Cleaner fish recognize themselves in photos – knowledge

Cleaner fish are something like the hairdressers of the sea. Other fish come into their underwater salons as customers to have parasites eaten from their bodies and mouths. As a reward for this service, the cleaner bites off a piece of his customers from time to time.

So that the customers keep coming back despite the painful bites, cleaner fish proceed tactically. At the next appointment, she treats clients who have particularly mistreated her to a small massage, during which they ride on the clients’ backs. Predatory fish are generally not bitten, because if they should ever bite back, then that was it with the hairdresser. Cleaner fish seem to know that. Even when other fish are watching at work, cleaners hold back and bite less often or not at all. It’s like they don’t want to damage their reputation.

The fish, which are only about ten centimeters in size, can therefore distinguish between their customers and even seem to understand the situation they are in and the relationship they have with them.
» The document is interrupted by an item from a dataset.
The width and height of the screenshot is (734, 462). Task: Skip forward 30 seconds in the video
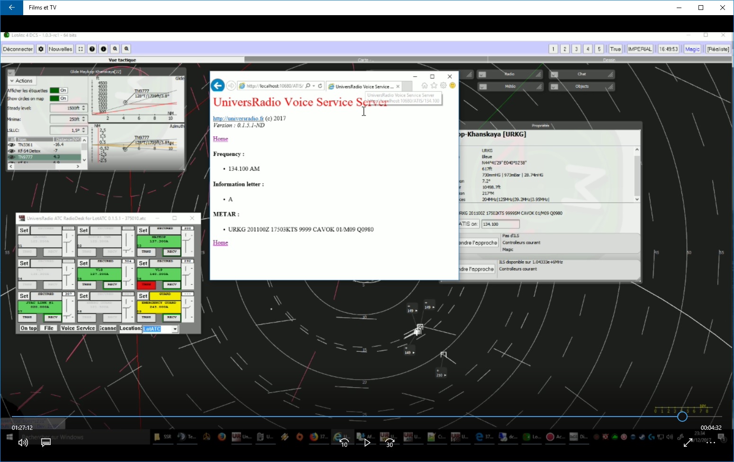(389, 443)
So it’s hardly surprising that cleaner fish can also recognize themselves in a mirror – and even in photoslike a team led by Masanori Kohda from Osaka Metropolitan University in the journal PNAS describes.

After looking in the mirror, the fish tried to scratch off a parasite

In a first experiment, the biologists working with Kohda attached a brown plastic bump to the neck of cleaner fish in the laboratory, which resembled a parasite. Then they observed the behavior of the animals in an aquarium that had a large mirror on one wall. After seeing themselves in the mirror with the bump, all the animals began rubbing their neck somewhere to get rid of the supposed parasite. “Our results clearly show that cleaner fish recognize themselves in the mirror,” write the study’s authors.

What does that mean? Some behaviorists believe that animals that recognize themselves in a mirror, like humans, perceive themselves as individuals and have an awareness of who they are. In addition to cleaner fish, apes, elephants, dolphins, horses and magpies have also passed the mirror test.

But does that really prove that all these animals have “self-awareness” like humans? People recognize themselves in the mirror because they have an idea of ​​what they look like and compare that mental image to the image they see in the mirror. Is it similar with cleaner fish? Or is there another mechanism behind it, for which self-awareness is not necessary? For example, it would be possible for the fish to match their movements with those of the mirror image.

To find out, the scientists showed their test animals static photos instead of a mirror. In contrast to a mirror image, a comparison of the movements is of course not possible in this case. Each cleaner fish was presented with four different photos, which the researchers held to one side of the tank from the outside: a photo of themselves, one of another cleaner fish, an edited image of a stranger’s cleaner fish with their own face, and one of them edited image with the face of a strange cleaner fish on its own body.

The result was clear: the fish attacked all photos in which a foreign fish face could be seen, regardless of whether it was sitting on their own body or on someone else’s. They obviously saw them as conspecifics who wanted to invade their territory and compete with them for customers. On the other hand, she left photos with her own face alone.

According to the researchers, this means that cleaner fish recognize themselves in these photos – by their faces. This is different from people who also recognize their bodies in pictures and in the mirror. But in order to conclude that the photograph is of themselves, animals, like humans, must have some sort of mental image of what their face looks like, which they then compare to the photograph. According to the researchers, there is no other way to identify yourself in a photo.

What unexpected abilities do these little fish have? Having a mental image of yourself is a gigantic developmental step. Among other things, it is considered a prerequisite for emotions, desires and intentions and as a sign that the small fish – similar to a human being – is probably aware of who it is.